On June 7, 2008, Hillary Clinton stood in the Great Hall and ended her primary campaign for the 2008 Democratic presidential nomination. She had narrowly lost the delegate count to Barack Obama. She had also won more raw primary votes than any presidential candidate of either party in history to that point. Her concession speech that day included one of the most memorable formulations of her career: Although we weren't able to shatter that highest, hardest glass ceiling this time, thanks to you, it has eighteen million cracks in it. The speech ended a sixteen-month campaign. Eight years later, in 2016, she would secure the Democratic nomination. The building's role in inaugurations had ended in 1909 with Taft, but its function as a stage for high political moments continued. The museum still presents three annual awards: the Honor Award, the Vincent Scully Prize, and the Henry C. Turner Prize for construction innovation. The Great Hall still hosts events under those 75-foot painted-brick columns. The 15 million bricks Meigs counted in the 1880s are still in their places.

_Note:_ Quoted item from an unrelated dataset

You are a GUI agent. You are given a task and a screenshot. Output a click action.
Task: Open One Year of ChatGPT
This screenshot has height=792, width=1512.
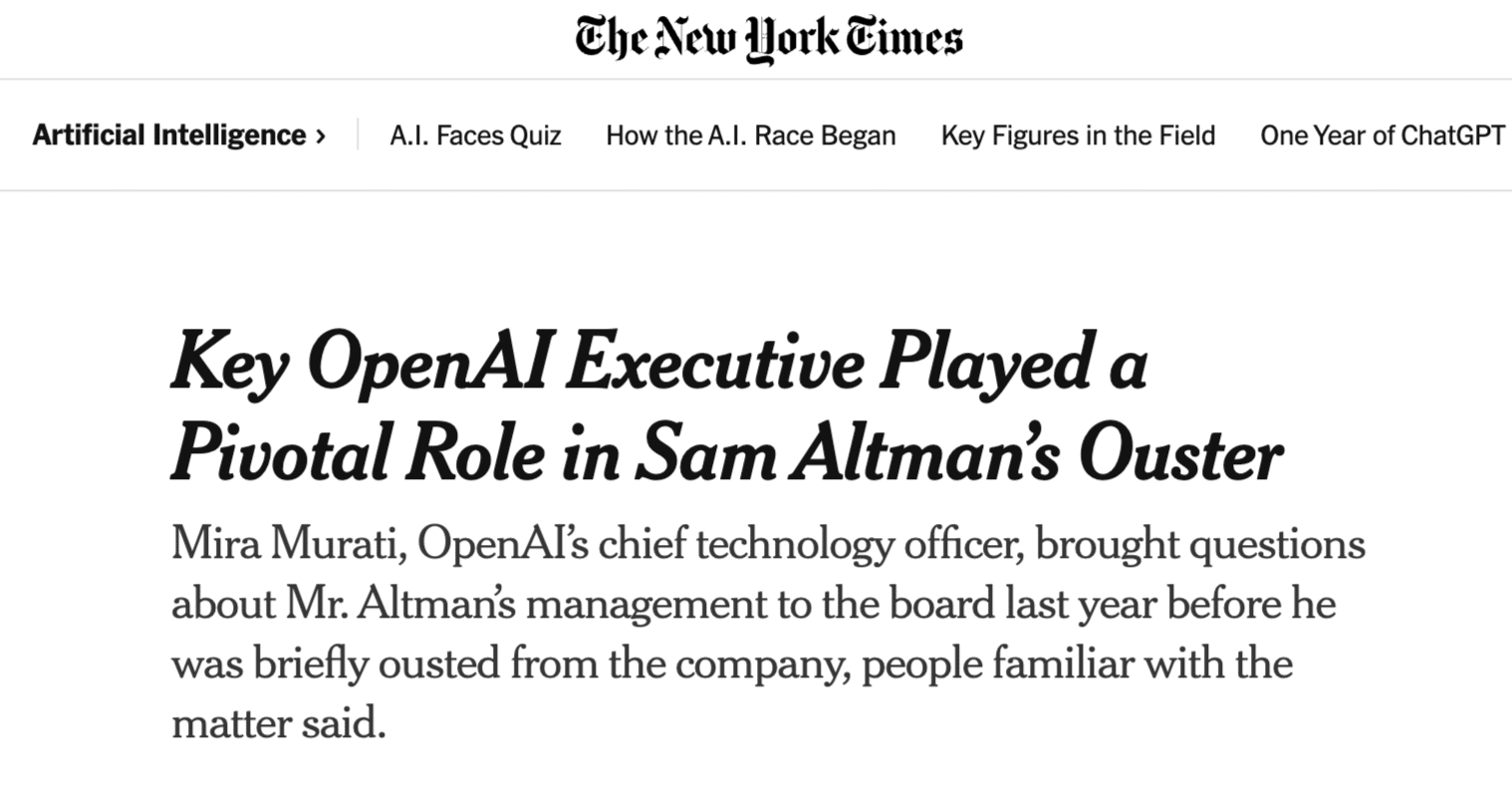[x=1382, y=135]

The National Building Museum sits at 38.8979 N, 77.0167 W, on F Street NW between 4th and 5th Streets, in the Judiciary Square area. Best viewed from 1,500 to 2,500 feet AGL. The distinctive red brick rectangle - the only major Renaissance Revival federal building in Washington - stands out against the neoclassical and modernist buildings around Judiciary Square. The National Law Enforcement Officers Memorial sits immediately south. The U.S. Capitol dome lies a half mile southeast. Reagan National (KDCA) is three nautical miles south. The site is inside the Washington Flight Restricted Zone; GA overflight prohibited.